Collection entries
══════════════════════════════
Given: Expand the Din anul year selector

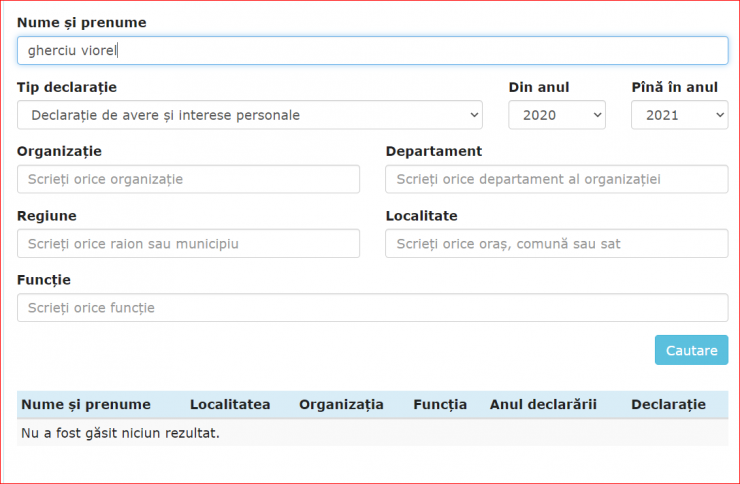Looking at the screenshot, I should [557, 115].
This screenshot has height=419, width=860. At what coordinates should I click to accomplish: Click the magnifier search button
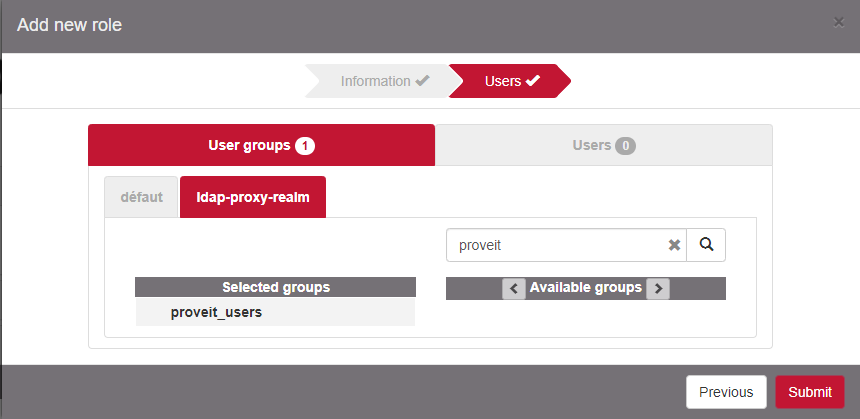tap(706, 245)
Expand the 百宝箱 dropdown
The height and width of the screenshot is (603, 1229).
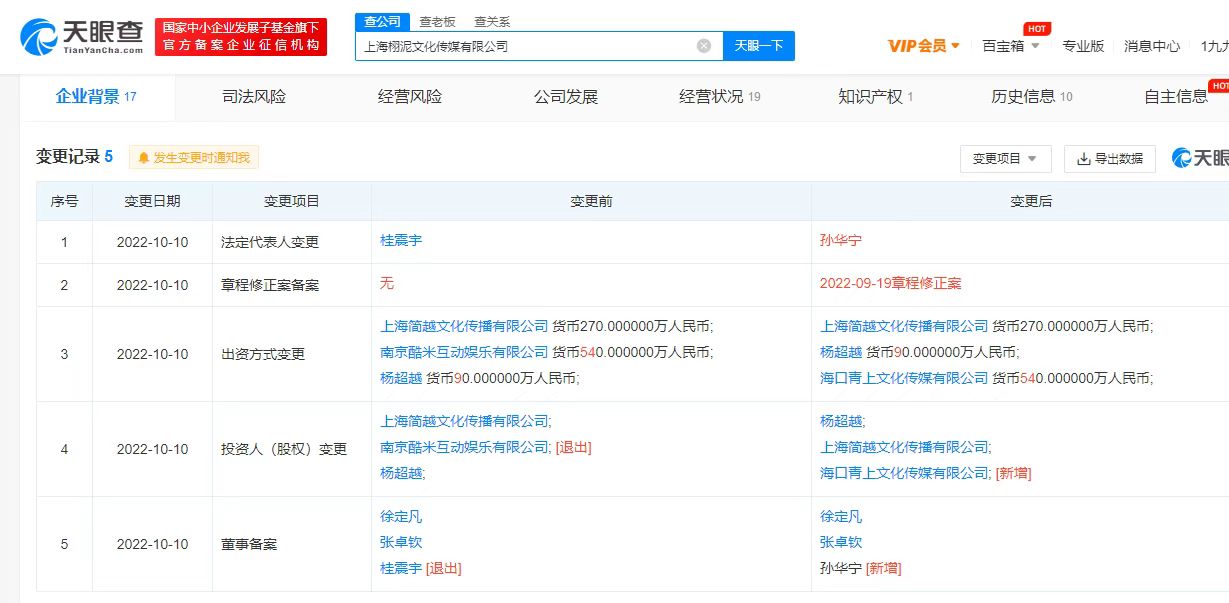click(1035, 46)

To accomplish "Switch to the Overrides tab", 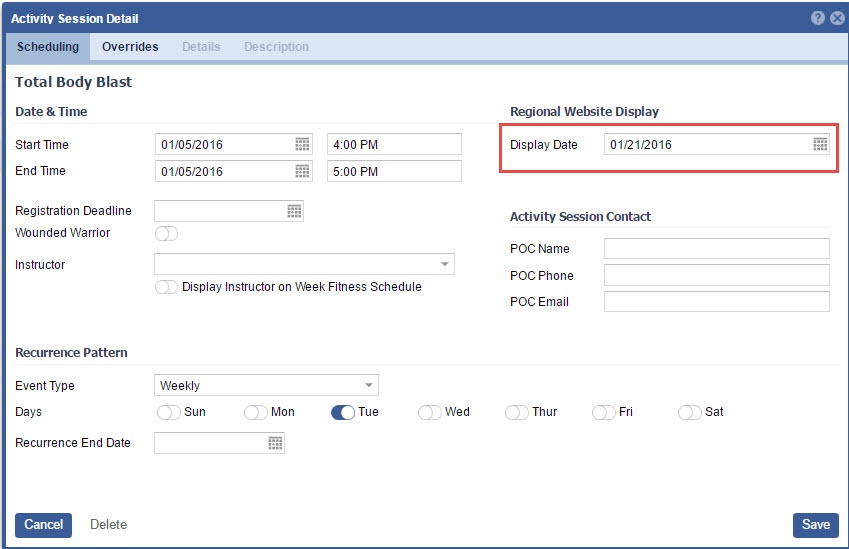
══════════════════════════════
▶ _EXERCISE DIRECTIONS_
From the line containing "Expand the 百宝箱 dropdown" down to the last line of the entries above, retype each line exactly as it stands, but skip the pictures.

▶ _EXPECTED OUTPUT_
Expand the 百宝箱 dropdown
The height and width of the screenshot is (603, 1229).
click(1035, 46)

To accomplish "Switch to the Overrides tab", 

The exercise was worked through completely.